I have decided to Take the Vow of Celibacy. {Adult}

“On celibacy,” or why I’m not having sex for the sake of my own spiritual growth or something.

Back when I was in middle school, I thought I would be the type of girl who would wait until marriage to do it. That was when I was in all honors classes and stayed after school to learn things like crocheting and kickboxing and astronomy and I still didn’t know how to comb my hair. I wasn’t religious, but I did listen to everything society told me about being a good girl. The girls who stayed virgins until marriage were mostly good girls.

By the time I hit high school I was still in honors classes, but I’d learned how to straighten my hair and cut my own bangs. My best friend had f*cked the neighborhood bad boy three months into our freshman year, and that seriously rocked my 13-year-old world. I realized that sex and love and respectability were less straightforward than I had originally thought. I was still a virgin, but I had evolved.

By the time I graduated from high school I was completely untouched and frustrated. I wanted nothing more than a boy to look at me. I thought I was maybe the type of girl who would fall in love slowly with a nice boy and after a year of dating—you know, the respectable amount of time to wait—we’d have sex in a candle-lit room on a bed of roses or some sh*t.

When I was a sophomore in college, I learned that I was the type of girl who would have sex with her first, older boyfriend after one month of dating because he pulled that tired line: “This is what girlfriends do,” and it worked like the cliche it is. I was naive and felt guilty and wanted to keep him. So we did it. That was when I decided that I was the type of girl who loves sex a lot, unabashedly.

Since that pivotal moment, I have basically taken delight in making people uncomfortable by talking about sex and how much I like it in explicit detail. I internalized what happened in my first relationship as a lesson that taught me about the dangers of putting sex too high on a pedestal.
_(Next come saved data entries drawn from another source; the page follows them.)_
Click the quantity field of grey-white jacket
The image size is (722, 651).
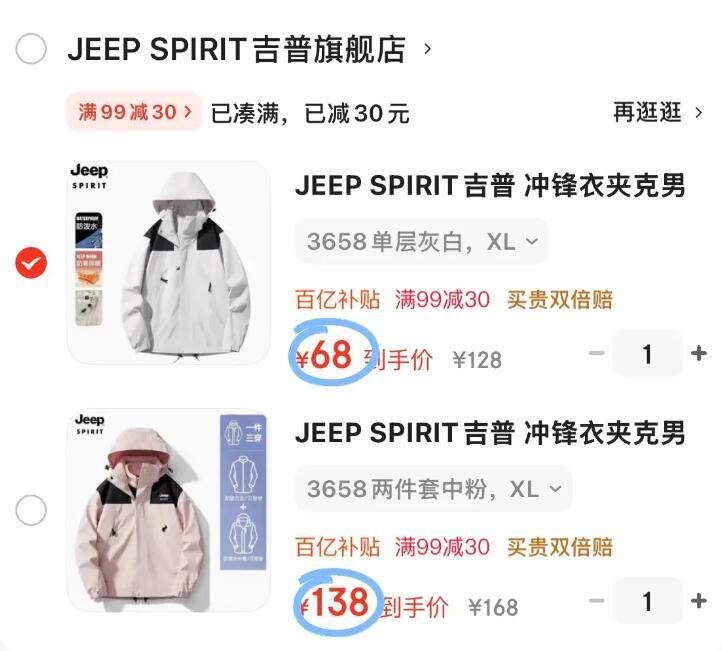point(647,354)
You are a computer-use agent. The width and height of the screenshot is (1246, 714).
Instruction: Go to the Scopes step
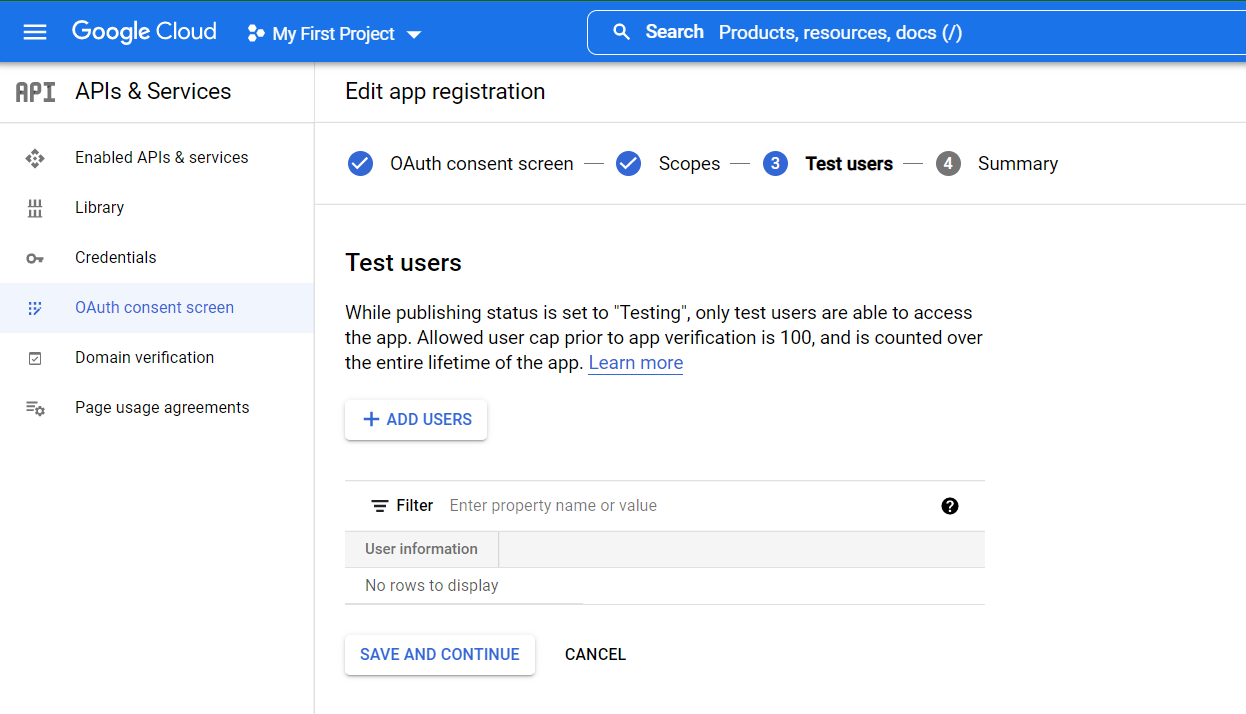coord(688,164)
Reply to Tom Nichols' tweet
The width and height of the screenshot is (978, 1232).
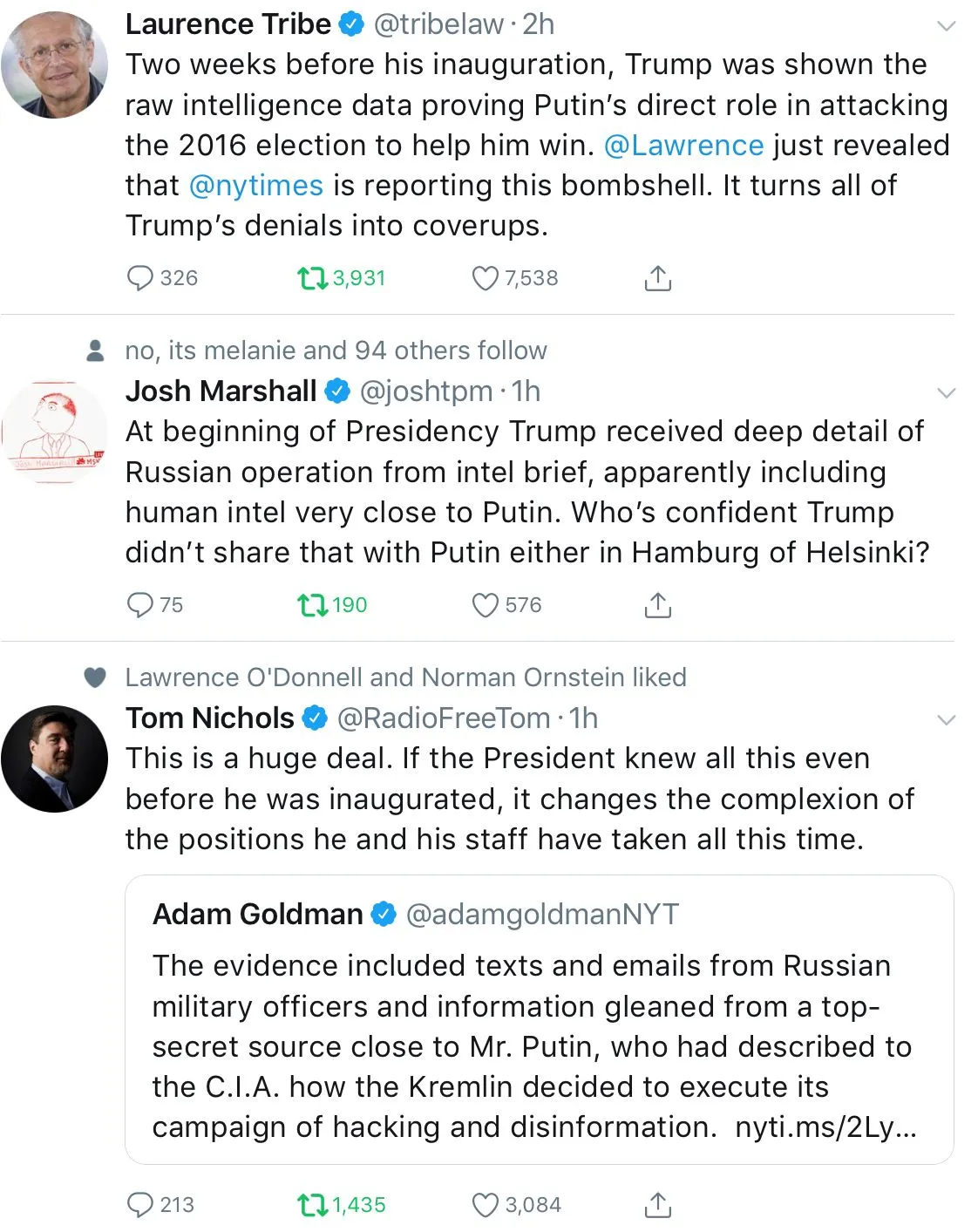pyautogui.click(x=140, y=1205)
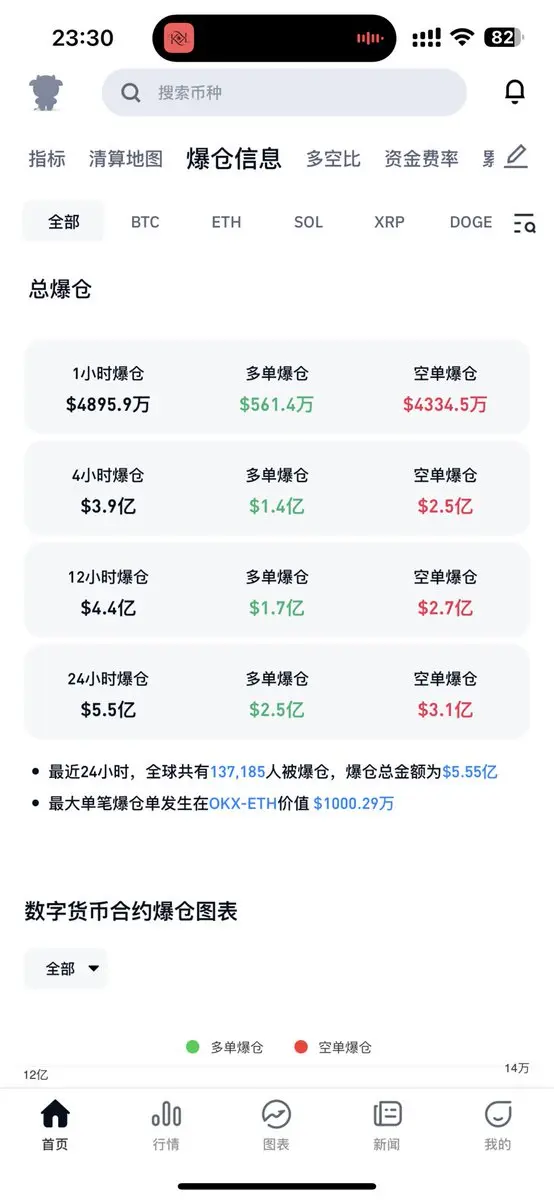The image size is (554, 1200).
Task: Select the BTC coin filter
Action: click(x=145, y=222)
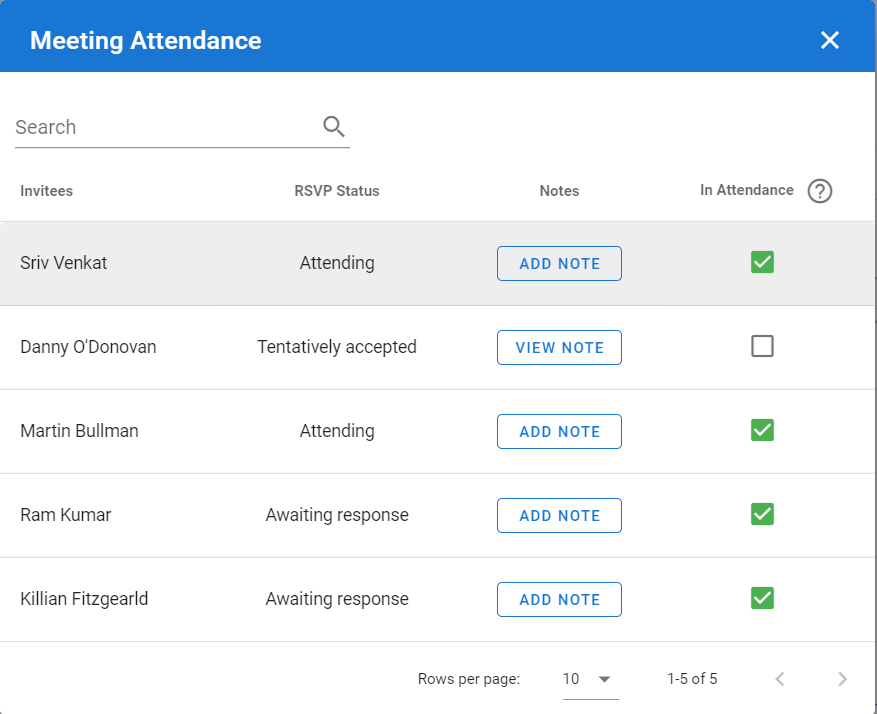Screen dimensions: 877x714
Task: Open the In Attendance help icon
Action: [819, 191]
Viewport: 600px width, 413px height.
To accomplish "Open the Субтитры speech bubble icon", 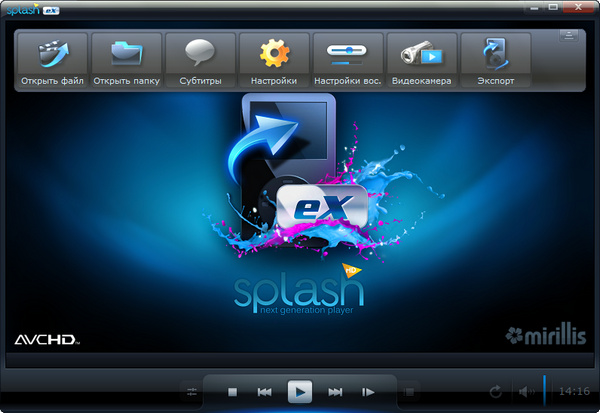I will click(x=200, y=60).
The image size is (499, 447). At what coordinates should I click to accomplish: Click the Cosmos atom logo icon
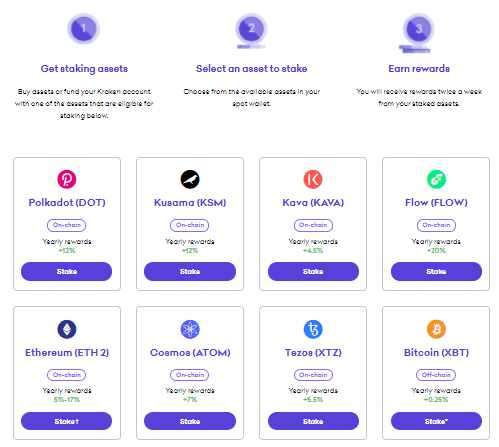[190, 329]
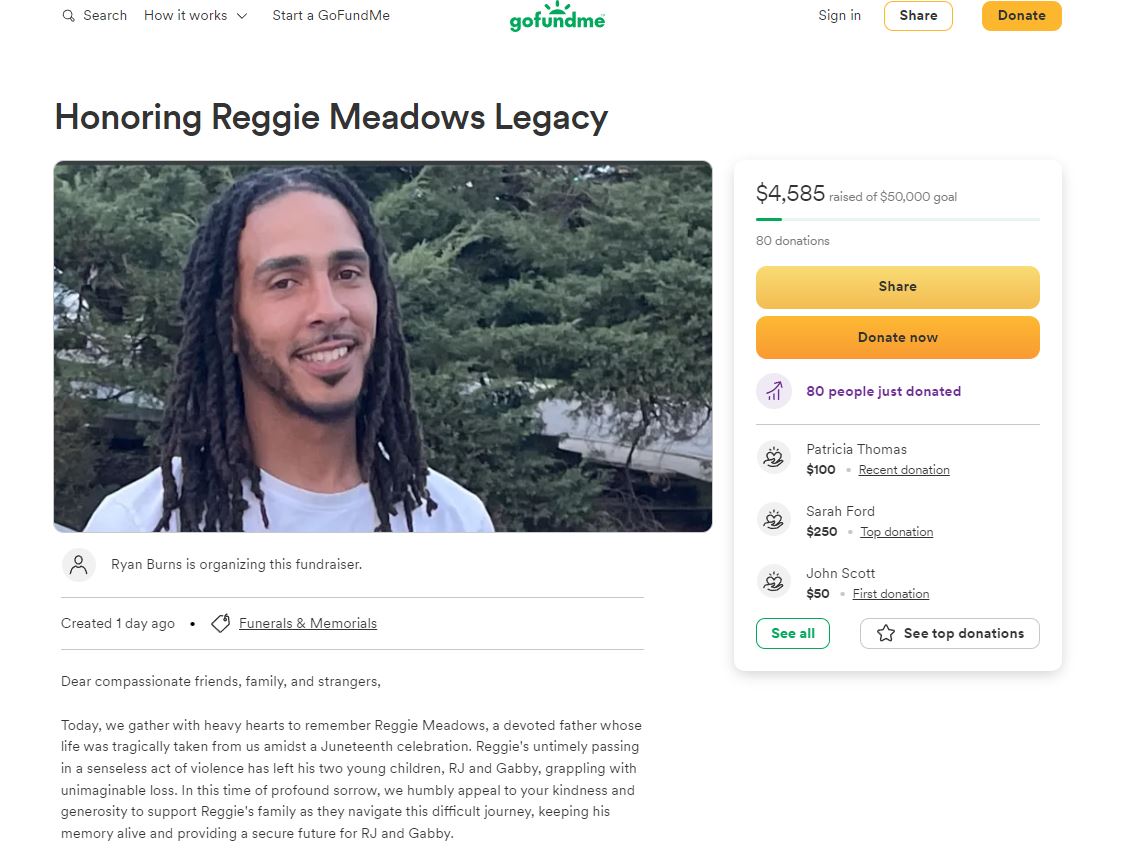Viewport: 1124px width, 854px height.
Task: Open Start a GoFundMe page
Action: pyautogui.click(x=331, y=16)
I had learned the truth, which is that sex is really nothing more than a carnal reality of adulthood—something to check off a list while getting to know someone.

I’m 28 now and at the end of yet another failed relationship. I can’t help but think it’s time to reevaluate my attitude toward sex and intimacy. This is probably a hilarious read for many girlfriends I’ve had throughout the years because I am always the girl encouraging other women to embrace their sexuality, but here it is: I have decided to take the vow of celibacy.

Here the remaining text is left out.